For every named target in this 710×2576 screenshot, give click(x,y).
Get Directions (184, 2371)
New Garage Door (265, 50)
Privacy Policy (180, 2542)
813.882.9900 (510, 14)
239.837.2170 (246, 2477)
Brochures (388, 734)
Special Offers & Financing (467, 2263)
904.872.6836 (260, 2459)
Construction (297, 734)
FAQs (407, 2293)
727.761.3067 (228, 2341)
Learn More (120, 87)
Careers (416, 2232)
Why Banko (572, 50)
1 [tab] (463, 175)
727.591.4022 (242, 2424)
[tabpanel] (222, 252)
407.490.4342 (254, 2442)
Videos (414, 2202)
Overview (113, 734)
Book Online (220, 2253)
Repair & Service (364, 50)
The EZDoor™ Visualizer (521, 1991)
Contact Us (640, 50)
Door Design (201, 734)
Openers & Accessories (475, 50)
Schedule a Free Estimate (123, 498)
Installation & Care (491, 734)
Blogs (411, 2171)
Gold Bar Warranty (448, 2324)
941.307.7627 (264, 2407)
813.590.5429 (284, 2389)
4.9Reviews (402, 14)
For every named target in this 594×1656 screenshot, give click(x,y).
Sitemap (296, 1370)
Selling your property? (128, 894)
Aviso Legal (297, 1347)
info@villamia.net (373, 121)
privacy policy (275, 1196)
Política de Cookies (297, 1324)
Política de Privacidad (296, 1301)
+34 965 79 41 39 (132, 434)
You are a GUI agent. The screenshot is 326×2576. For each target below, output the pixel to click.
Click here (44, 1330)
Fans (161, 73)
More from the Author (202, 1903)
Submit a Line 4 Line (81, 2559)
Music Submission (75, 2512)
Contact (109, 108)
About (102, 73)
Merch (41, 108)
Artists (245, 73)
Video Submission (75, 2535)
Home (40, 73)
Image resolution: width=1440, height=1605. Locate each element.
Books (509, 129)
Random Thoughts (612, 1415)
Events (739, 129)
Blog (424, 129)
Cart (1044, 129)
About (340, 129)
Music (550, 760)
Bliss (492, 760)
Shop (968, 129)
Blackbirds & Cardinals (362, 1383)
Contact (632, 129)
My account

################

--- O que fazer ---
Reproduza todas as linhas acima, sem mudar nenhum caractere.

--- Resposta ---
For every named target in this 710×2576 screenshot, give click(x,y).
Get Directions (184, 2371)
New Garage Door (265, 50)
Privacy Policy (180, 2542)
813.882.9900 (510, 14)
239.837.2170 (246, 2477)
Brochures (388, 734)
Special Offers & Financing (467, 2263)
904.872.6836 (260, 2459)
Construction (297, 734)
FAQs (407, 2293)
727.761.3067 (228, 2341)
Learn More (120, 87)
Careers (416, 2232)
Why Banko (572, 50)
1 [tab] (463, 175)
727.591.4022 (242, 2424)
[tabpanel] (222, 252)
407.490.4342 (254, 2442)
Videos (414, 2202)
Overview (113, 734)
Book Online (220, 2253)
Repair & Service (364, 50)
The EZDoor™ Visualizer (521, 1991)
Contact Us (640, 50)
Door Design (201, 734)
Openers & Accessories (475, 50)
Schedule a Free Estimate (123, 498)
Installation & Care (491, 734)
Blogs (411, 2171)
Gold Bar Warranty (448, 2324)
941.307.7627 (264, 2407)
813.590.5429 (284, 2389)
4.9Reviews (402, 14)
For every named target in this 594×1656 screenshot, give click(x,y).
Sitemap (296, 1370)
Selling your property? (128, 894)
Aviso Legal (297, 1347)
info@villamia.net (373, 121)
privacy policy (275, 1196)
Política de Cookies (297, 1324)
Política de Privacidad (296, 1301)
+34 965 79 41 39 (132, 434)
You are a GUI agent. The screenshot is 326×2576. For each target below, output the pixel to click.
Click here (44, 1330)
Fans (161, 73)
More from the Author (202, 1903)
Submit a Line 4 Line (81, 2559)
Music Submission (75, 2512)
Contact (109, 108)
About (102, 73)
Merch (41, 108)
Artists (245, 73)
Video Submission (75, 2535)
Home (40, 73)
Image resolution: width=1440, height=1605. Locate each element.
Books (509, 129)
Random Thoughts (612, 1415)
Events (739, 129)
Blog (424, 129)
Cart (1044, 129)
About (340, 129)
Music (550, 760)
Bliss (492, 760)
Shop (968, 129)
Blackbirds & Cardinals (362, 1383)
Contact (632, 129)
My account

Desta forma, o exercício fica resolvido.